Le Président directeur général de CMR Group, Yves Barraquand, explique sa stratégie pour répondre aux défis de la maîtrise de l’énergie. Les appareils et les systèmes de CMR sont des outils puissants pour réduire les frais et l’empreinte carbone des instruments industriels.
Yves Barraquand pilote depuis le siège de Château-Gombert à Marseille un groupe discret localement mais mondialement reconnu par les plus grands industriels. Car CMR Group a su au fil de ses plus de 60 ans d’existence démontrer un savoir-faire exceptionnel pour fournir aux motoristes des outils de suivi très profitables. A l’heure où le développement durable et la maîtrise énergétique deviennent des priorités, CMR Groupe se renouvelle avec de nouveaux produits et services comme dans le solaire et l’hydrogène. Explications.

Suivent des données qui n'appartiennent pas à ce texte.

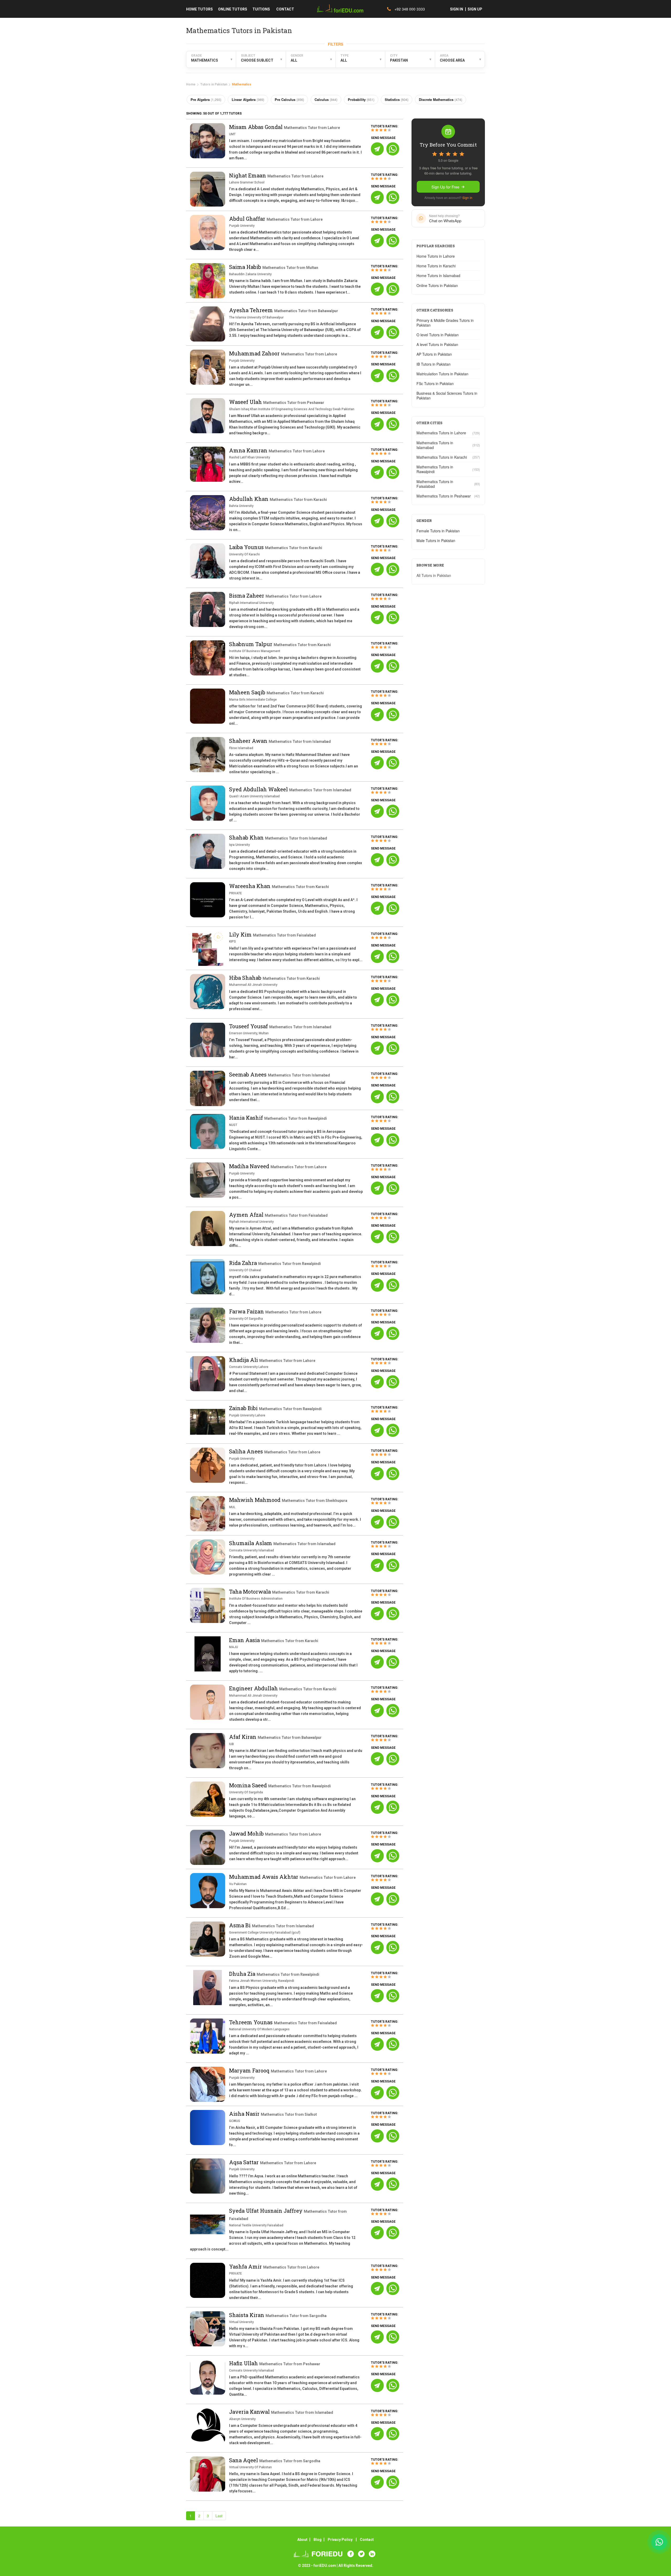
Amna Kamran (249, 450)
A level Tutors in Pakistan (437, 344)
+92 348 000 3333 (409, 9)
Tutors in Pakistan (213, 84)
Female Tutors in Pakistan (438, 530)
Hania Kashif (246, 1117)
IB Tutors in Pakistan (433, 364)
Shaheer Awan (249, 740)
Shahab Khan (247, 837)
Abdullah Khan (249, 498)
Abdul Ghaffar (248, 218)
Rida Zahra (243, 1262)
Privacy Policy (340, 2539)
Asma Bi (240, 1925)
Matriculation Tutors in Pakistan (442, 373)
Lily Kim (241, 934)
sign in (456, 9)
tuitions (261, 9)
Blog (317, 2539)
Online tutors (232, 9)
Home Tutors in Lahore (435, 256)
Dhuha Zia (243, 1973)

Pouvez-vous nous présenter les grandes étapes du développement de CMR Group ?
Yves Barraquand : L’activité de CMR (Controle Mesure Regulation) est d’abord intimement liée à l’histoire de Marseille. La société a en effet été créée en 1959 à la Joliette dans le secteur des services liés à la réparation des moteurs maritimes, pour des bateaux de pêche, de transports de passagers et tout ce qui concerne l’avitaillement. Puis son fondateur a décidé de développer son activité à l’échelle industrielle en devenant concepteur et fabricant de câbles, de capteurs de température et d’aficheurs électroniques, toujours pour les bateaux. La société s’est fortement développée durant la période, notamment à l’international. Des filiales ont été créées au fil des années. En Angleterre d’abord, puis à Singapour, en cherchant toujours à se renforcer dans le secteur maritime. En France, l’entreprise a également réussi, dans les années 80, à fidéliser de nouveaux clients dans le domaine nucléaire. Puis, à la fin des années 90, CMR franchit plusieurs grandes étapes : le déménagement à Château-Gombert, l’achat d’une société à Singapour pour entrer dans le marché de l’offshore pétrolier, et enfin le marché confié par le motoriste Cummins, groupe américain membre du SP 500, l’un des plus importants du monde, pour la conception des câblages de ses nouveaux moteurs.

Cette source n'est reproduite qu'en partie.